After one of the Flippers, Cathy, died in his arms, O’Barry became horrified at the appalling toll that the dolphin entertainment industry takes on these big-brained, gentle mammals. He’s been trying to shame it out of existence ever since.

O’Barry is a strong moral voice.

He sucks Psihoyos into helping unmask the secretive dolphin drive at Taiji, where the cutest are sold into captivity and the rest are butchered for meat so laced with mercury that it’s poisonous.

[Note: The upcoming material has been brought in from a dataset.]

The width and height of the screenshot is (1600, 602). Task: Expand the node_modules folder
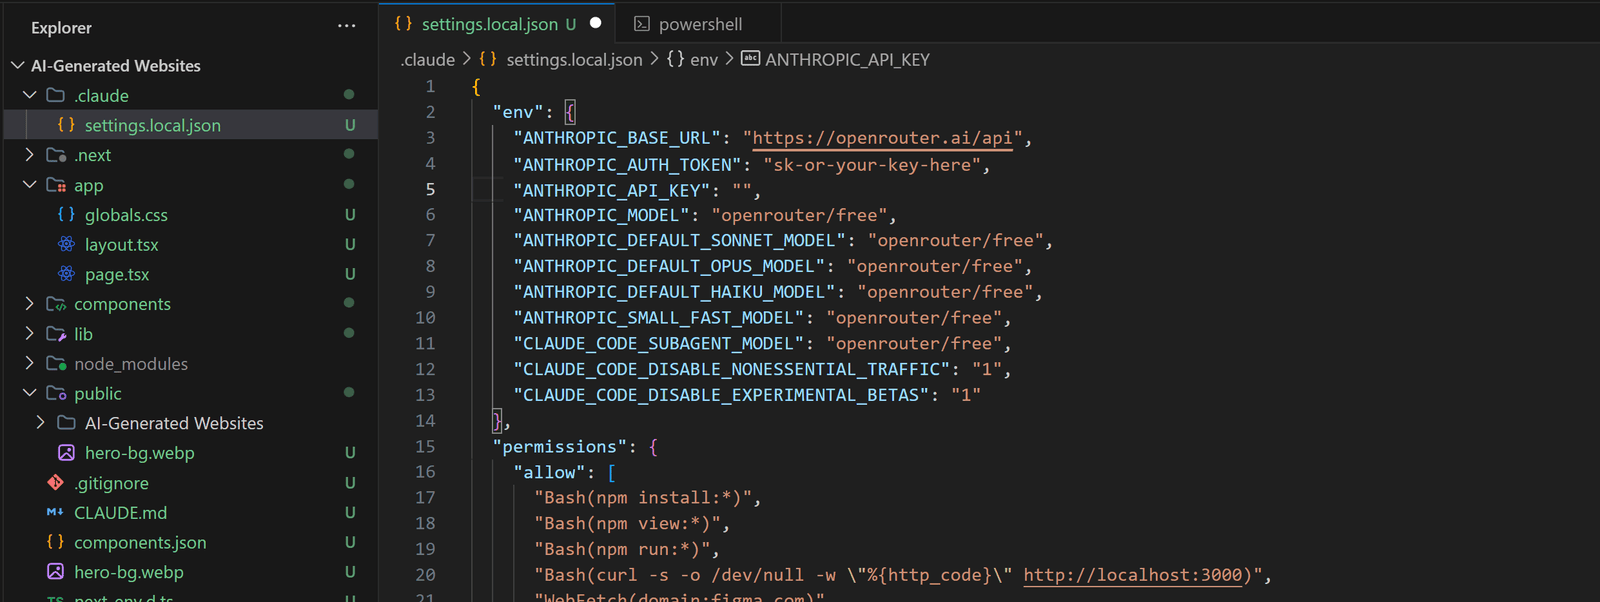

Yet there is levity. To breach the secrecy, Psihoyos assembles an Ocean’s Eleven team including a scientist who sets up a DNA lab in a motel room, special-effects guys who create fake rocks and bird’s nests to hide high-def cameras, a remote-controlled helicopter jockey for aerial shots, and assorted adrenaline junkies who sneak hydrophones into the cove to record dolphin death cries. They use night-vision and thermal imaging to film these cat-and-mouse capers, outwitting guards and local police to infiltrate restricted areas.

The bonus materials supplement the doc with deleted scenes worth watching. There is a rundown of the special cameras, and an 18-minute feature on mercury poisoning.